#### [Passage shown]

● ● ●

Well the fact is, most of us aren't innocent and whether we like to admit it or not most of us are the cause of our own problems. Those who aren't have to go through unfortunate and most time horrific events. We have all done something wrong in our life to someone in our life. Even if that someone is us. Sometimes the way we treat ourselves is what condemns us. We indulge in poisonous addictions that seem like the answer when we are vulnerable like money, alcohol, drugs, sex, and lying. I know because I have indulged in all of them and it has ruined my life.
Now I am attempting to rebuild my life from these experiences learning to have humility and trust in the lords guidance. In a world like this, it's no wonder why we are skeptical to follow anyone but ourselves. What happened to love and trust? What happened to family? What happened to faith? Our world has traveled so far away from our souls purpose that it seems almost impossible to get back. Especially when there are so many that are convinced that the Lord doesn't exist and aren't afraid to voice it. The truth is it takes more strength and specifically, faith, to believe in something we can't see than it does to just say that we don't believe and leave it at that.
Ive been around the world and I am only 24. Ive experienced my father go through Cancer and the lord bless him by allowing him to survive. Ive fought in a war, next to men and women who wanted nothing more than to protect the brothers and sisters that fought beside them. Even if that meant giving up their own life. For a long time now I wondered what my purpose was on this earth and it wasn't until the death of my best friend in Afghanistan that the lord would finally unveil that purpose to me.
Since Iraq the lord has had me keep a journal of my thoughts because I could no longer keep them inside of my head. During these last few years with my journal we have gone through relationships, car accidents, jail, rehab, and the mental institute. In each of these places God showed me small signs that he was there with me.
After my best friend Jason died I experienced a pain like I've never felt before and I began losing my sanity and my ability to cope with stress. That was probably one of the hardest moments in my life. In March I will be spreading the ashes of my best friend and this is where I believe the Lord wants me to end my journal.
So when the end of March comes I will be publishing my journal for others to read and I hope that most of you will learn something from the experiences in my life that will positively induce change in your own. The reason I called this first blog The Road is because this is the end of my old life and the road to a new life through the strength of the lord.

● ● ●

#### [Input data]
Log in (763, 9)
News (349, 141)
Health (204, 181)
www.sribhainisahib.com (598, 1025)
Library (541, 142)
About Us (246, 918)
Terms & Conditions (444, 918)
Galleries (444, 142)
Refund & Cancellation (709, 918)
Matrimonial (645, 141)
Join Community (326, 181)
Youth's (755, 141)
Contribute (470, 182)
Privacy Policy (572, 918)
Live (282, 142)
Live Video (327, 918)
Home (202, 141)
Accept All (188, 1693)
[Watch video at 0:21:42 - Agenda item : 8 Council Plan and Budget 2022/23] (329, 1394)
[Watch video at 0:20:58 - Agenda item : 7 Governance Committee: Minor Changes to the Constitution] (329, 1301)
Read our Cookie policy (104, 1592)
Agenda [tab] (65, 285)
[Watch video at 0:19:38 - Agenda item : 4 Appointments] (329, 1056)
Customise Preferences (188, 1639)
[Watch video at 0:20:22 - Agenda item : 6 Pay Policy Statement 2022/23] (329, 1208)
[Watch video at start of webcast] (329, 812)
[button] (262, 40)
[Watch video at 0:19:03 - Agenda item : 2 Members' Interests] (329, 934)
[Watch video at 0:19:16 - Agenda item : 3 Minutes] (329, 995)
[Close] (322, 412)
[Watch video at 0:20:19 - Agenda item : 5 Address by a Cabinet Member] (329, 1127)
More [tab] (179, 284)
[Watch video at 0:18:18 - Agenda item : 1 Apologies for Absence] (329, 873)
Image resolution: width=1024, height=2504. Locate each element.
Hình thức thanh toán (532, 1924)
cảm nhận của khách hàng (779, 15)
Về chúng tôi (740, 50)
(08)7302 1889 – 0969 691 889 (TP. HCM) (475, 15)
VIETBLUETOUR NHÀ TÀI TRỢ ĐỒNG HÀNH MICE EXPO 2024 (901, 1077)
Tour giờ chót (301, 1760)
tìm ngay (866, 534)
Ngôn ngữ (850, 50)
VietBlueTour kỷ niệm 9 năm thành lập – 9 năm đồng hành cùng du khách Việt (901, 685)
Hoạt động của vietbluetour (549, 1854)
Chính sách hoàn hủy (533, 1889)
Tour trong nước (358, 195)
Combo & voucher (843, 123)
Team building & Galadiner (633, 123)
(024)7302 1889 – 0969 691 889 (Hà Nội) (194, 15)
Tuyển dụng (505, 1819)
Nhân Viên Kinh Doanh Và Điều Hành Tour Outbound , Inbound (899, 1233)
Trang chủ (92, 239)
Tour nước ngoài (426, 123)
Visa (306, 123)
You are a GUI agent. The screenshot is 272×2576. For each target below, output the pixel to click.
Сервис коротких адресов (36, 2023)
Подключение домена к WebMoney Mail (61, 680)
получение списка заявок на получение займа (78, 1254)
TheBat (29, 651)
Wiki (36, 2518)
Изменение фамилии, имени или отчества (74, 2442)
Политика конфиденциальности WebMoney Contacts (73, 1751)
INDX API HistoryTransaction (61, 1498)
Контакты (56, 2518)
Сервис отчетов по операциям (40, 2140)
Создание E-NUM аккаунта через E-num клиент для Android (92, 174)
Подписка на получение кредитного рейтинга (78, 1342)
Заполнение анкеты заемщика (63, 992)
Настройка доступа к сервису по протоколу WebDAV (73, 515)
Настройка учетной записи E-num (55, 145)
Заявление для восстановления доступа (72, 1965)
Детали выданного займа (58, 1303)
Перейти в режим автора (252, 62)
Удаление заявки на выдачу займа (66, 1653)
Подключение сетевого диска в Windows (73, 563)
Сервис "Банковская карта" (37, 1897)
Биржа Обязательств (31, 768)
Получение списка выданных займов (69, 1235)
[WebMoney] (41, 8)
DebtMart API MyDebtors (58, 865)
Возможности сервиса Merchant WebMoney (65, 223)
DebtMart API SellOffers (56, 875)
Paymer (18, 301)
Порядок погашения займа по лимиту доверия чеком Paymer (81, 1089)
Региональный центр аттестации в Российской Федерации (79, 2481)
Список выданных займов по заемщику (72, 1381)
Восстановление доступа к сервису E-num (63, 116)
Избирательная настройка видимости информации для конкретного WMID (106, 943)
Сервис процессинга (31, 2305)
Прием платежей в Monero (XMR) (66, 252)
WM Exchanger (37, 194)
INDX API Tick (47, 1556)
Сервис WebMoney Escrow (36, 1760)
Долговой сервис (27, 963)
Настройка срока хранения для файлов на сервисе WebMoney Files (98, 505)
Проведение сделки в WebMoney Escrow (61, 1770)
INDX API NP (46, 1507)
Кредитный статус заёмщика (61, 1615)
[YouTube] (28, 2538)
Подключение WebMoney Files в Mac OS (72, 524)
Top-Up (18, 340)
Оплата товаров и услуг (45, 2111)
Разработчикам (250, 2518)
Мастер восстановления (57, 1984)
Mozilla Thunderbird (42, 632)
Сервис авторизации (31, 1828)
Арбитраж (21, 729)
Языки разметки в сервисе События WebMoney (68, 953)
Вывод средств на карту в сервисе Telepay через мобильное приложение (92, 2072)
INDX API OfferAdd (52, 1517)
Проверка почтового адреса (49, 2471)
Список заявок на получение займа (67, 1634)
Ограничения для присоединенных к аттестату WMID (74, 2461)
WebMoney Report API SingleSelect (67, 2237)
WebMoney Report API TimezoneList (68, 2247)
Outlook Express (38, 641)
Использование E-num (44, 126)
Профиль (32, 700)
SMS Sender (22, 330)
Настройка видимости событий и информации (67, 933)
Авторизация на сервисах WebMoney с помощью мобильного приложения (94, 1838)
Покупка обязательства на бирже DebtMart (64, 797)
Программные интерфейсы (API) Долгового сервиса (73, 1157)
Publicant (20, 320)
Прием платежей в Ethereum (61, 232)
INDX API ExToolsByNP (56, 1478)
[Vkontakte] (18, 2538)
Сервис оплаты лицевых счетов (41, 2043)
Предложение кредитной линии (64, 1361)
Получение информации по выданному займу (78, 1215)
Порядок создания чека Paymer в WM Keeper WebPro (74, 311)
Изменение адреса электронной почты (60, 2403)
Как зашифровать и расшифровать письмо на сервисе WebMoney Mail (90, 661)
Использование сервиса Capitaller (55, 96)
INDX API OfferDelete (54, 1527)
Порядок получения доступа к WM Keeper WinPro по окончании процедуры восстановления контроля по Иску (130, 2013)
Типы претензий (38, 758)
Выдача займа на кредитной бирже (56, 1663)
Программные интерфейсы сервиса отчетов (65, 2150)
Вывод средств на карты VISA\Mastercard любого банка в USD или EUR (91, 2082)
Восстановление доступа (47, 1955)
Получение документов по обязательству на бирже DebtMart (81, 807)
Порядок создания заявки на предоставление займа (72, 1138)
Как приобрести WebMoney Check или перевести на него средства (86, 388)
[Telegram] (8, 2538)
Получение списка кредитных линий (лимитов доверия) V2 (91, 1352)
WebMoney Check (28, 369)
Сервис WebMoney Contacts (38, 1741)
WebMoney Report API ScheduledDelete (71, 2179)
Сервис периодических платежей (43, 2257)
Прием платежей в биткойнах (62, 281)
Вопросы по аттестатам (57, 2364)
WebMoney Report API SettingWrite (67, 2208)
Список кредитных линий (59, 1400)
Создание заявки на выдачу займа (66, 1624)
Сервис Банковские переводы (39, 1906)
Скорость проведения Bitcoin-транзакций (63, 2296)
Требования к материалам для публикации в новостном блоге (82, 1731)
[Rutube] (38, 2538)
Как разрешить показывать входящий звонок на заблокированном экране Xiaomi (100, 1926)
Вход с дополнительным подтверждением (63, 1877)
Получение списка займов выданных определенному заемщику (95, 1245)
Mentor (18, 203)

● ● ●

#### [Problem 1]
In the blog post, how old does the writer say they are?
#### [Problem 2]
Write out the part of the blog post from "So when the" to "of the lord.", copying it word for word.

#### [Task output 1]
24

#### [Task output 2]
So when the end of March comes I will be publishing my journal for others to read and I hope that most of you will learn something from the experiences in my life that will positively induce change in your own. The reason I called this first blog The Road is because this is the end of my old life and the road to a new life through the strength of the lord.